Но удержаться было невозможно, раз уж представился такой случай, и она «заставила» себя посмотреть на Макса и Вику, еще до ее знакомства с полковником Варабой. Оставалось впечатление, что, если кто кого и имел на ковре в парадной приемной цитадели жемчужных Ё, так это не Ё Чжоййю младшую Йя, а как раз наоборот – именно бирюзовая дама Йя отымела смарагда империи так, что даже Лика покраснела.
«Вот ведь срам какой! – подумала она, закрывая раздел. – А если это, не дай бог, конечно, Витя увидит?»
Было уже около девяти вечера. День подходил к концу. Лика поужинала, все еще находясь под впечатлением той порнографии, которую только что смотрела, и снова пошла «гулять». Вот вроде бы и знала, что так все и было, но одно дело – знать и совсем другое – увидеть в яви.
«Просто, прости господи, Содом и Гоморра, а не галактическая империя, – подумала она, завершая первый круг. – И Виктор тоже хорош! Как он с этой капитаном второго ранга! Ужас просто!»
Однако было во всех этих ее эмоциях нечто избыточное, вызванное скорее положением ее личных дел, чем объективным взглядом на обстоятельства жизни имперской знати, более чем хорошо известные королеве Нор. И сама ведь не без греха, но, сидя в заточении с полупарализованным телом, она как-то отдалилась от имперской жизни и впервые, может быть, за десять лет посмотрела на империю отчужденным взглядом человека со стороны.
Трудно сказать, куда бы увели ее мысли и к каким бы решениям и выводам могла она прийти этим вечером, но неожиданно Лика почувствовала некий душевный и физический дискомфорт, первоначально отнесенный ею на счет своего эмоционального состояния. Но в следующее мгновение она поняла, что это не с ней происходит что-то неладное, а с миром вокруг нее, вернее с Камнем, внутри которого она сейчас находилась.
Поверхность Камня засветилась ярче и начала неуловимо меняться. По ней поплыли какие-то туманы, появились разводы более темного и, наоборот, более светлого оттенка, и в считаные мгновения она стала похожей на голубой янтарь, если бы в природе такое чудо имело место быть, или на опал. И еще возник звук. Впрочем, относительно звука Лика уверена не была, то ли это у нее действительно в ушах зазвенело легонечко, то ли ее кости завибрировали, вступив в резонанс с «ожившим» ни с того ни с сего Камнем. Однако в любом случае было ясно, что происходит нечто необычное.

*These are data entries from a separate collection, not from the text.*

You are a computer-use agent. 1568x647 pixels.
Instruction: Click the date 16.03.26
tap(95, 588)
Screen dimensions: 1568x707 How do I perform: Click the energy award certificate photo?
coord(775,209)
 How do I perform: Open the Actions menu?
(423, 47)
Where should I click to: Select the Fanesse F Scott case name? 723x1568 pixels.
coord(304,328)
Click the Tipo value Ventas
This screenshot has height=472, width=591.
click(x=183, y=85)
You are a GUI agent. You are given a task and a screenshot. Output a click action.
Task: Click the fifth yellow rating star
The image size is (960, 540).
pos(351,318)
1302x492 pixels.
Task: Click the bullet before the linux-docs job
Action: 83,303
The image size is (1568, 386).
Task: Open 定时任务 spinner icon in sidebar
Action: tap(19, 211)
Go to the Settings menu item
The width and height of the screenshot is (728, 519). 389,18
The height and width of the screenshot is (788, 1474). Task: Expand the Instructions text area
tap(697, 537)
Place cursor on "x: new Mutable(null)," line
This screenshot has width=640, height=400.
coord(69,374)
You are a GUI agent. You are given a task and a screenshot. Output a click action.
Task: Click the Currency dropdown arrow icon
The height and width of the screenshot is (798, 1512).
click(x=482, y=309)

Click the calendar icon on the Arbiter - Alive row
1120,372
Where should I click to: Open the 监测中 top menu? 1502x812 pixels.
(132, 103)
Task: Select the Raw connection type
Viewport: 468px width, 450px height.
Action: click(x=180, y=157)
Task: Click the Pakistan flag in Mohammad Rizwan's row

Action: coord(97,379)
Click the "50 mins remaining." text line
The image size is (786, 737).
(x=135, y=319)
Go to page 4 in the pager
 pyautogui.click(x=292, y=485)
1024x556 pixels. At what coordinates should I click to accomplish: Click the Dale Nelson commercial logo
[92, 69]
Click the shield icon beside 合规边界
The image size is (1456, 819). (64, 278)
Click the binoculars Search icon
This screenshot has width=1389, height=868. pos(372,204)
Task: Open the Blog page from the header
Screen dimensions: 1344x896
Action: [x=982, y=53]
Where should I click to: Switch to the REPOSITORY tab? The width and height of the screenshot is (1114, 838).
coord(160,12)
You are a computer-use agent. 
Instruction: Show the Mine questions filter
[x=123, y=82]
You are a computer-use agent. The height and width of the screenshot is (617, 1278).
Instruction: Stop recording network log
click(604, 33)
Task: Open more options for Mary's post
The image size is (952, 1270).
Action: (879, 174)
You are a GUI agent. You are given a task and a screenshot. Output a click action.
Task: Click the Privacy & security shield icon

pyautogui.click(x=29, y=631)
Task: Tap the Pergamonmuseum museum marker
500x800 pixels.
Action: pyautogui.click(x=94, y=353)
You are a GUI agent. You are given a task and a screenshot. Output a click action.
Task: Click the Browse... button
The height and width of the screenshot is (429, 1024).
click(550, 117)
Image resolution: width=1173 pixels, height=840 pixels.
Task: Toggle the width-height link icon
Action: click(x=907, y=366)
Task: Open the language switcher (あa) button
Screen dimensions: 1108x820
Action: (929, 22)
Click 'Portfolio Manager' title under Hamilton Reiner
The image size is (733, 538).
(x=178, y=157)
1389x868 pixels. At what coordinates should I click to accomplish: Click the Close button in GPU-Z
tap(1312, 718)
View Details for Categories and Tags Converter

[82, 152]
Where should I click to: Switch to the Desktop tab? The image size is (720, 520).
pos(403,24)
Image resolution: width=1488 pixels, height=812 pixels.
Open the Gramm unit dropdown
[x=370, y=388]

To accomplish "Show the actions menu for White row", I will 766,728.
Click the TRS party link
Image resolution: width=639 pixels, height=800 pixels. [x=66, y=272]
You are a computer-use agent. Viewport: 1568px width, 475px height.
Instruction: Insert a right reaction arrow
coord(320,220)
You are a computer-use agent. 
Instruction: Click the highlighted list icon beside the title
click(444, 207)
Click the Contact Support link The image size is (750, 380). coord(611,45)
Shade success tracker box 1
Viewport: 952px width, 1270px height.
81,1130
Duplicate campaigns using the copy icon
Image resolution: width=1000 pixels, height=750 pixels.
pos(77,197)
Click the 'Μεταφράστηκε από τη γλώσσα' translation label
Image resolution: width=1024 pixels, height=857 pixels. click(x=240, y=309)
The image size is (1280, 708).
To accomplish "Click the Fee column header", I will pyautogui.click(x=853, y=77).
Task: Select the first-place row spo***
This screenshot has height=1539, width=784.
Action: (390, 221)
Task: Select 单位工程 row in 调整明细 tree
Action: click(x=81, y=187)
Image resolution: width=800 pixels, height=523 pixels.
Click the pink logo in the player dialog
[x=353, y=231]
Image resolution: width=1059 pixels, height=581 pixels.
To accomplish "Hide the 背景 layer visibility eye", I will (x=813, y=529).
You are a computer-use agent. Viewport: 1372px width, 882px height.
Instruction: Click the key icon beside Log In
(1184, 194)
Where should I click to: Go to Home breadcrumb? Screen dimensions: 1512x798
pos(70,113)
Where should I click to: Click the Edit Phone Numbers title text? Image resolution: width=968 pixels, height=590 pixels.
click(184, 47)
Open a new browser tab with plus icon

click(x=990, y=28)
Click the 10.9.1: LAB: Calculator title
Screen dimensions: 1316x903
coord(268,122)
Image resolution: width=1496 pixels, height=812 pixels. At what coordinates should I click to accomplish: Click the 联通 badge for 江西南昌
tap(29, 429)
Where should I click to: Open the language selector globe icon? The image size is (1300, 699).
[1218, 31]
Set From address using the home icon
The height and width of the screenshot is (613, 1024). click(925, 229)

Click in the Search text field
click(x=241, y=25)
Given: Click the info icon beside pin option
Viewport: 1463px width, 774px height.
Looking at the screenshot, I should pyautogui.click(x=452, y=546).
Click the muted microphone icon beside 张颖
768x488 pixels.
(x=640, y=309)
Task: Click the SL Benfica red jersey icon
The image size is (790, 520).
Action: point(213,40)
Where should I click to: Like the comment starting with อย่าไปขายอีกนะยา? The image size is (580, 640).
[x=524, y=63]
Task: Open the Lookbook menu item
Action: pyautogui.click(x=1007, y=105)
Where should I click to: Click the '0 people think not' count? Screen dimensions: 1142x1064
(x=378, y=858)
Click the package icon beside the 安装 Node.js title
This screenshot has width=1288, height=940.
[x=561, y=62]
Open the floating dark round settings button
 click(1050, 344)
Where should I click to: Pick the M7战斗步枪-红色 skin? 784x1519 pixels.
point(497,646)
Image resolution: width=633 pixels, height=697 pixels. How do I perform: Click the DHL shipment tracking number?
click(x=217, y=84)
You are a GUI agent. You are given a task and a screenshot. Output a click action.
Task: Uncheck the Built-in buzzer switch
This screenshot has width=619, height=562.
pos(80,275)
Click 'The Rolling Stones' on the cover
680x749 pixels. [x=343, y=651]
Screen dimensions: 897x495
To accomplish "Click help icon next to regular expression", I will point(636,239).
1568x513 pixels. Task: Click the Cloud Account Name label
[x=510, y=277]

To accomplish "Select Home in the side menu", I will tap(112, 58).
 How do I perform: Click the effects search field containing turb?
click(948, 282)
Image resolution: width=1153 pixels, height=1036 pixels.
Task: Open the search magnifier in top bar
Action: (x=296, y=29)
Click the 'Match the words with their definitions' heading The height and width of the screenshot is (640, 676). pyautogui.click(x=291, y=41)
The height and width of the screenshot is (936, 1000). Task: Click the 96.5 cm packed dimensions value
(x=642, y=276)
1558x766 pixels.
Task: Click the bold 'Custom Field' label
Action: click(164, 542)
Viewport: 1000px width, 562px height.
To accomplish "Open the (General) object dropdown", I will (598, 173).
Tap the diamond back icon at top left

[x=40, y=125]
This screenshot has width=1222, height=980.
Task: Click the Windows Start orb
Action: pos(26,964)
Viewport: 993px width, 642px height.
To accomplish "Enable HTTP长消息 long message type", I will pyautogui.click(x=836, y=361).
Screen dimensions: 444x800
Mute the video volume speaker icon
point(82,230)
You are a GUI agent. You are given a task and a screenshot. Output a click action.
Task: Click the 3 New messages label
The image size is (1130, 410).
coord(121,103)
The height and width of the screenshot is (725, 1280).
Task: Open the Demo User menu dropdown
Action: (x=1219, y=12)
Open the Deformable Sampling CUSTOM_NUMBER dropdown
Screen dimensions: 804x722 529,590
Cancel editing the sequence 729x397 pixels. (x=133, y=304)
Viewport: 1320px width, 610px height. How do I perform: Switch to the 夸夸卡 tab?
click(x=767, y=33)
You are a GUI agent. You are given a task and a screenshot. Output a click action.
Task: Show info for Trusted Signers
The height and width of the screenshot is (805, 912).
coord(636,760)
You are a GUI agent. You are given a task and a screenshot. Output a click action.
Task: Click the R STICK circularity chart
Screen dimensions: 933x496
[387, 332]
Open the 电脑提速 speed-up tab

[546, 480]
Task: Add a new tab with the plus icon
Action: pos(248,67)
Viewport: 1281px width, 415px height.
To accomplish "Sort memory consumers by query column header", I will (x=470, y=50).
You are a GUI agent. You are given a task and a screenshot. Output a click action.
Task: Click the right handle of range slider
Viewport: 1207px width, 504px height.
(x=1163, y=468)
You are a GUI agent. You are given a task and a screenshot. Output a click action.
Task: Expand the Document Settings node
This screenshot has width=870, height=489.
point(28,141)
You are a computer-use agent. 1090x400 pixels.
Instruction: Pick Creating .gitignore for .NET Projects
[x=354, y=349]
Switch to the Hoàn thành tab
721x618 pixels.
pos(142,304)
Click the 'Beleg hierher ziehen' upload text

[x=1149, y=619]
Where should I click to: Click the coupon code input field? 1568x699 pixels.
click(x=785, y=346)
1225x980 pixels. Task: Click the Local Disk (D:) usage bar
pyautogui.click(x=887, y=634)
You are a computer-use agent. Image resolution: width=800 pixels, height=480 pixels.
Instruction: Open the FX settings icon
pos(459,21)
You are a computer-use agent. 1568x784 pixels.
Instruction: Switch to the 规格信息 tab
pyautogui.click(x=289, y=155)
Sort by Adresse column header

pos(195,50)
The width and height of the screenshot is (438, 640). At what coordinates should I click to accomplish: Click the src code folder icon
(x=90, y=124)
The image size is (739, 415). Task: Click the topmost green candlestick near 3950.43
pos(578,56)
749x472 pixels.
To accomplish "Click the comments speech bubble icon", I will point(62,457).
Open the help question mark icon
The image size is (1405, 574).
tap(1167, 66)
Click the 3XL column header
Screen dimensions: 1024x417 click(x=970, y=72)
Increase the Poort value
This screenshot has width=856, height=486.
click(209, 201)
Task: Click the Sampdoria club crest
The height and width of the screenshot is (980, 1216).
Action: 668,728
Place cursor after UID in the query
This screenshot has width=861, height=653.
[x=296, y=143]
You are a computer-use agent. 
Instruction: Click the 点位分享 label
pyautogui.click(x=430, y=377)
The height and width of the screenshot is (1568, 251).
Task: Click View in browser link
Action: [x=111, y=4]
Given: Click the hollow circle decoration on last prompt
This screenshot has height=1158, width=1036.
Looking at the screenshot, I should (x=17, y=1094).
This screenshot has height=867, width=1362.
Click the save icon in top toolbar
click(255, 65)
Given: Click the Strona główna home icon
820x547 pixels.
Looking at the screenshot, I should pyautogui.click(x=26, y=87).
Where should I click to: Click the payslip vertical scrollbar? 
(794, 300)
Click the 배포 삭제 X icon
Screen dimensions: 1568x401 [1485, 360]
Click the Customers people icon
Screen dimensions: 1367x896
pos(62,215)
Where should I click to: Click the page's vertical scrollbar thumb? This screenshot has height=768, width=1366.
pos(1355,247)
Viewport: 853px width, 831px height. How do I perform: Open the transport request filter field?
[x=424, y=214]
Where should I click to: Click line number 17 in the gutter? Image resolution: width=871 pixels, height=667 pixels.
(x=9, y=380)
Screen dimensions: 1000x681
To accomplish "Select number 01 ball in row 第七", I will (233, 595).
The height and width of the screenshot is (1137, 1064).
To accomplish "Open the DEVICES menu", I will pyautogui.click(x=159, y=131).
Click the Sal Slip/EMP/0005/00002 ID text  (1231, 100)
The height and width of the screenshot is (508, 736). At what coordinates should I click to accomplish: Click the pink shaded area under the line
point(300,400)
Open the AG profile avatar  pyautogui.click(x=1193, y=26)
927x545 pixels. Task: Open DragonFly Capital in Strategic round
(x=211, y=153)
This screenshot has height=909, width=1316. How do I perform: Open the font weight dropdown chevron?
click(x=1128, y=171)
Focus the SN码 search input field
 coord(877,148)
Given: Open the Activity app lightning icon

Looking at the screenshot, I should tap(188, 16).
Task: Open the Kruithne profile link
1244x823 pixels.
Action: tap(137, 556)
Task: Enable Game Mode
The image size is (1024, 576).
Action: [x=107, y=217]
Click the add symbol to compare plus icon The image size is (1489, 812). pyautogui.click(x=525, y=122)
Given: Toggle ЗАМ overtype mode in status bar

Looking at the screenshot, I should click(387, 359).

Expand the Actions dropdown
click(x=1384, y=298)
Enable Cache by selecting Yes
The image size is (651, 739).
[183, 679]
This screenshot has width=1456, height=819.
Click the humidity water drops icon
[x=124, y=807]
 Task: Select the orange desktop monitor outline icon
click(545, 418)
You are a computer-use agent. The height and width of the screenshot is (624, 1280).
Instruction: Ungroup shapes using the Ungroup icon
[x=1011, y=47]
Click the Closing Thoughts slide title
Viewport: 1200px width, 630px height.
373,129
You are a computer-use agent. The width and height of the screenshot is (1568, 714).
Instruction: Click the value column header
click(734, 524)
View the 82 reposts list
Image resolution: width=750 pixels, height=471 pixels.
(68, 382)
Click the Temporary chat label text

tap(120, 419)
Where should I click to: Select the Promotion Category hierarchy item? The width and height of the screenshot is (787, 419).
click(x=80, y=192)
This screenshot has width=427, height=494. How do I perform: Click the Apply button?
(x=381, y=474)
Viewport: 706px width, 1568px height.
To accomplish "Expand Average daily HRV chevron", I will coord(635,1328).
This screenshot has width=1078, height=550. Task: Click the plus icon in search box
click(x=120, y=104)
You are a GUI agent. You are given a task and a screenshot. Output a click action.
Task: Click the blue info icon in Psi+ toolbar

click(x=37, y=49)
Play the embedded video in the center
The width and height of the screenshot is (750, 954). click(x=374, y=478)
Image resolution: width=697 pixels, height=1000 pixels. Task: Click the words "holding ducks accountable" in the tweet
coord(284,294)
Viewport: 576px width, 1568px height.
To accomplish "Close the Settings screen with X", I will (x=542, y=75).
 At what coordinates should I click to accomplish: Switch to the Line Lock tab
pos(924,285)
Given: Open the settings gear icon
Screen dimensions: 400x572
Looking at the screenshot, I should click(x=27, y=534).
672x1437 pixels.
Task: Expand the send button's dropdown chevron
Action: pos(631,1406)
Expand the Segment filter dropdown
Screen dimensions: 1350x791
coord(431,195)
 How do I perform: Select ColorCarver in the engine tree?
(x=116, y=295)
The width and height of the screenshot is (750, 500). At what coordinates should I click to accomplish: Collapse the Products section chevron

Лика остановилась и стояла теперь недалеко от стены, прислушиваясь к своим ощущениям и пытаясь понять, что же это такое и чего – хорошего или плохого – от этого можно ожидать? Прошло несколько секунд. Светимость внутренних поверхностей Камня продолжала усиливаться, но сложившийся уже рисунок не менялся. И тут Лика вдруг увидела, что буквально в нескольких шагах от нее, в стене или, быть может, правильнее было бы сказать на стене, сформировалось нечто, напоминающее неправильной формы проем. Лика подошла ближе и увидела, что похоже это было все-таки не на проем, потому что стена как была, так и осталась твердой и непроницаемой, а на окно, потому что поверхность в этом месте неожиданно стала прозрачной; и за этим окном стала видна теперь другая пещера с расположенными по кругу, как лучи странной девятиконечнои звезды, саркофагами или чем-то, на них очень похожими. По всей видимости, это и была пещера, обнаруженная Мешем, то есть вторая полость в Камне, в которой находилось погребение древних хозяев империи, и, значит, объекты, которые увидела сквозь «окно» Лика, были действительно саркофагами.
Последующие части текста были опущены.